If you find yourself suddenly offended by strong smells or too often running for the loo, you’re not alone. As many as three-quarters of pregnant women experience nausea and vomiting of pregnancy (NVP). And, as you may have noticed, morning sickness doesn’t only strike before noon. Luckily, there are things you can do to get you through this stomach-churning time (which, by the way, usually subsides by the end of the first trimester). Doctor-prescribed medication is one option, but a new Canadian report, led by a physician at St. Michael’s Hospital in Toronto, indicates that Diclectin, the go-to drug for treating morning sickness, might not be as effective as once thought. So what’s a nauseous mom-to-be to do? Talk to your healthcare provider about all the treatment options available to you, says Sarah White, a naturopathic doctor with Bronte Wellness Boutique in Oakville, Ont. “Severe and prolonged vomiting has been linked to a greater risk of preterm birth and low birth weight, which is why it’s important to seek medical guidance,” she says. For women with mild to moderate cases of NVP, however, there are a range of drug-free options proven to ease the queasies. Here are a few of the treatments White recommends to her patients.

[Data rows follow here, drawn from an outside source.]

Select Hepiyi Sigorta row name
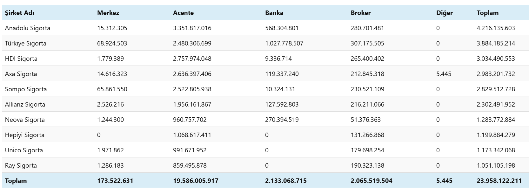The image size is (529, 194). coord(25,135)
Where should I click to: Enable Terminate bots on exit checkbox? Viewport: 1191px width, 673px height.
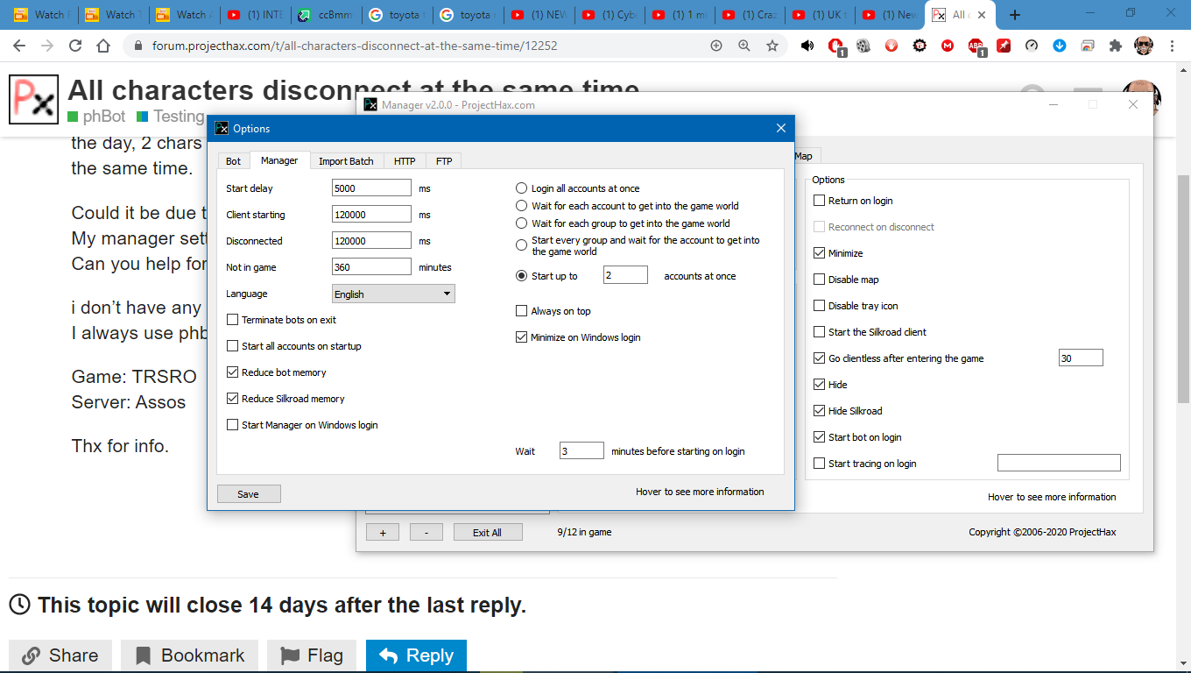[233, 320]
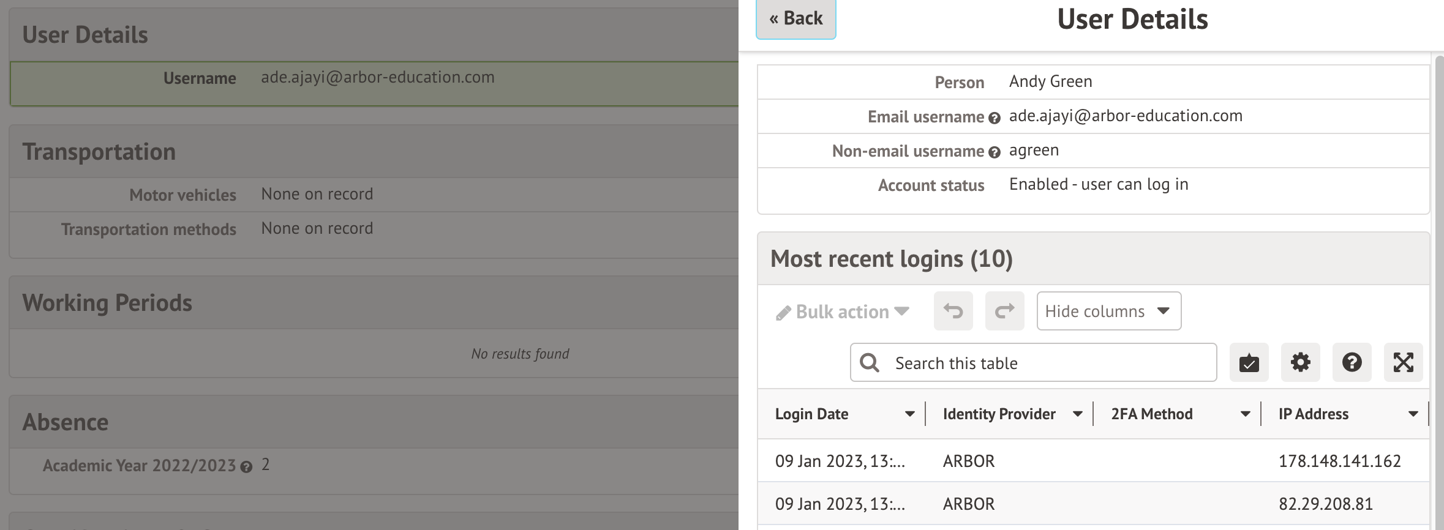The width and height of the screenshot is (1444, 530).
Task: Click the table settings gear icon
Action: click(1300, 362)

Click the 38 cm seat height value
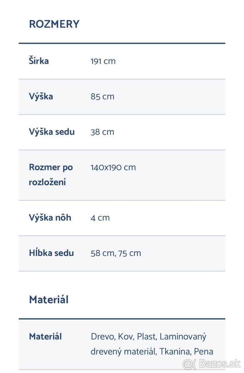102,132
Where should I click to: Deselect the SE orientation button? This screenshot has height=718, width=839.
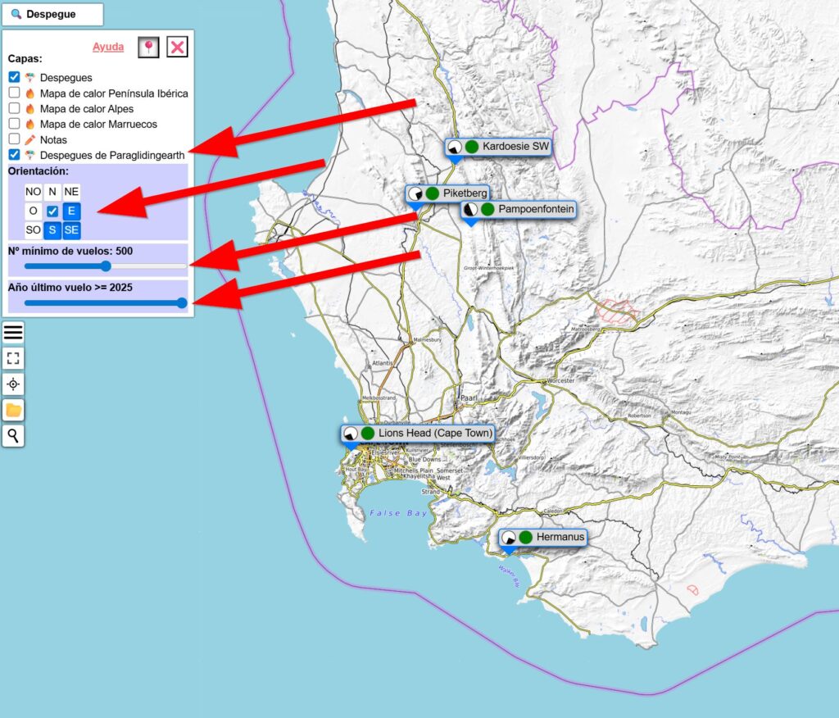72,229
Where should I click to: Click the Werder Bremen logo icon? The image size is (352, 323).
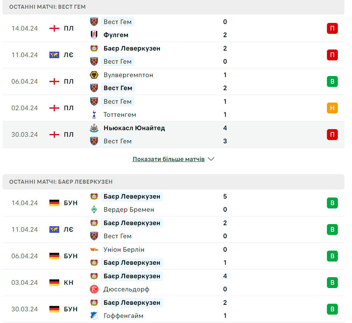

You may have already gone off coffee, to cut back on caffeine and curb an iffy tummy, but if not, now’s a good time to switch to peppermint tea in the mornings. “Many of my patients report less nausea and vomiting when drinking mint tea daily,” White says.
Instead of three squares, opt for five to six mini-meals throughout the day. Focus on a combination of foods that are high in protein and complex carbohydrates. Some of White’s favourite snack recommendations include hard boiled eggs, trail mix, whole grain toast with smashed avocado, and a banana with nut butter.
See a naturopathic doctor or massage therapist who specializes in acupressure to trigger some of the spots related to nausea. “One of my favourite points for relieving nausea of pregnancy is located on the wrist and is called PC6,” says White. (If you’ve ever been on a cruise you may have worn “sea bands”—bracelets that put pressure on the same spot to ward off motion sickness.) A massage can also help you destress, which may ease nausea, says White.
Research shows that upping your intake of vitamin B6 may help to relieve that queasy feeling. A dose of 25 milligrams three times a day is typically recommended, but talk to your healthcare provider before you start a supplement. In the meantime, load up on B6-rich foods like bananas, nuts and cauliflower.